====== Data excerpts
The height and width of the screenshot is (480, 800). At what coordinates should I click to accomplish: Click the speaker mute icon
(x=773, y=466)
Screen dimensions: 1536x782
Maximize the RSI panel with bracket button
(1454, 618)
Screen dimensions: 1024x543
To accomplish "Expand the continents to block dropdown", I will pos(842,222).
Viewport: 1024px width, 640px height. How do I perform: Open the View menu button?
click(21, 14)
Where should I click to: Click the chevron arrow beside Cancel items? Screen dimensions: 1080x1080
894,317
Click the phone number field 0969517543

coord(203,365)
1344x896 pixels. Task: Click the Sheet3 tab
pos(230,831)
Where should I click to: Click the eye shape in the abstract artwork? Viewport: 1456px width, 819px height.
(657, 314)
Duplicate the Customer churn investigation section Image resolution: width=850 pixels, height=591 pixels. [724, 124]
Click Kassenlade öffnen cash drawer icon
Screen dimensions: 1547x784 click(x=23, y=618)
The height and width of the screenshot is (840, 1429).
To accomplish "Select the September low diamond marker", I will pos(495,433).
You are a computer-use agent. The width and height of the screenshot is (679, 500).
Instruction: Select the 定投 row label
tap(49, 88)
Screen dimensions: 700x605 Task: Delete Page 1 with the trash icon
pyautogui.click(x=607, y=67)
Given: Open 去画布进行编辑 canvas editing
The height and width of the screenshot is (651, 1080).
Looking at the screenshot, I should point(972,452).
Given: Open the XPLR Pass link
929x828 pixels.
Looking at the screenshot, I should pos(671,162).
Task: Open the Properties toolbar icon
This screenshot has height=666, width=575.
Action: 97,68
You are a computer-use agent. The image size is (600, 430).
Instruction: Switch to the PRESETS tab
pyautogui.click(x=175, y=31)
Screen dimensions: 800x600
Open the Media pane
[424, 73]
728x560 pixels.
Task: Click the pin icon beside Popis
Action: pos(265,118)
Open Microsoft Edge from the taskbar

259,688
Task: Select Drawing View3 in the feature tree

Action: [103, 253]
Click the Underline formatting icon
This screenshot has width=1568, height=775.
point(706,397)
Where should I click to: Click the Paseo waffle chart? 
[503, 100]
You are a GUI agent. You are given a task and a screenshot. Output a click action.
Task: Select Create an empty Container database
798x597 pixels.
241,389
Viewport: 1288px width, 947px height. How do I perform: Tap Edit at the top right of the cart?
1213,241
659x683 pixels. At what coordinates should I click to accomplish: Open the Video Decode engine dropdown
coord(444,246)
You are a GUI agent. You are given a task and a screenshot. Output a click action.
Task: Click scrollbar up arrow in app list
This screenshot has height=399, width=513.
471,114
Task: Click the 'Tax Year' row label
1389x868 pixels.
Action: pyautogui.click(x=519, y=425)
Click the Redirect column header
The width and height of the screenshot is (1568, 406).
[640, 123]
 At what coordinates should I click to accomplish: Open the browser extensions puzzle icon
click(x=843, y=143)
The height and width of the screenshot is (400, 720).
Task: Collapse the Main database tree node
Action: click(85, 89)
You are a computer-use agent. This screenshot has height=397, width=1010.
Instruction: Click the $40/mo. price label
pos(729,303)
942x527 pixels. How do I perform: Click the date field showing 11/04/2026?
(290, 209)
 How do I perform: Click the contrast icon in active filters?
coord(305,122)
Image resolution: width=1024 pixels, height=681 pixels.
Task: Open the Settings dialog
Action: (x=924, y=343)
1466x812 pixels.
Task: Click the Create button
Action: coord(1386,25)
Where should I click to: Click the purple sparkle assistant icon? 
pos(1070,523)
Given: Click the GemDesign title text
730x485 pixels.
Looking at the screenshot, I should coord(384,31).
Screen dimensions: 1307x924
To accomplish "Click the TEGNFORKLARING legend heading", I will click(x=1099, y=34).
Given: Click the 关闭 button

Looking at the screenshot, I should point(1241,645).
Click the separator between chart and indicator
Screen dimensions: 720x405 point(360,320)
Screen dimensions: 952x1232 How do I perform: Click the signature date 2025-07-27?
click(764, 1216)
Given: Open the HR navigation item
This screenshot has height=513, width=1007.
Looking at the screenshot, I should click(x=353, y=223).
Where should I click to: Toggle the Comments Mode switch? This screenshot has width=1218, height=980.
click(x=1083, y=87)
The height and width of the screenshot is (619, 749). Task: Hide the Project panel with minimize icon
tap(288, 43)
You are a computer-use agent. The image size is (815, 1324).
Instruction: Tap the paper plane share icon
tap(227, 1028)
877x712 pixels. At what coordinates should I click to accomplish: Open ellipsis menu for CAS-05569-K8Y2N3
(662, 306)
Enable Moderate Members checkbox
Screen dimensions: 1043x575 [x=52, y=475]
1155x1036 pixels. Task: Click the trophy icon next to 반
============
**Direction**
Pick out every line in the data above that contains the word "dropdown" and copy each of those lines in full.

**Expected answer**
To accomplish "Expand the continents to block dropdown", I will pos(842,222).
659x683 pixels. At what coordinates should I click to accomplish: Open the Video Decode engine dropdown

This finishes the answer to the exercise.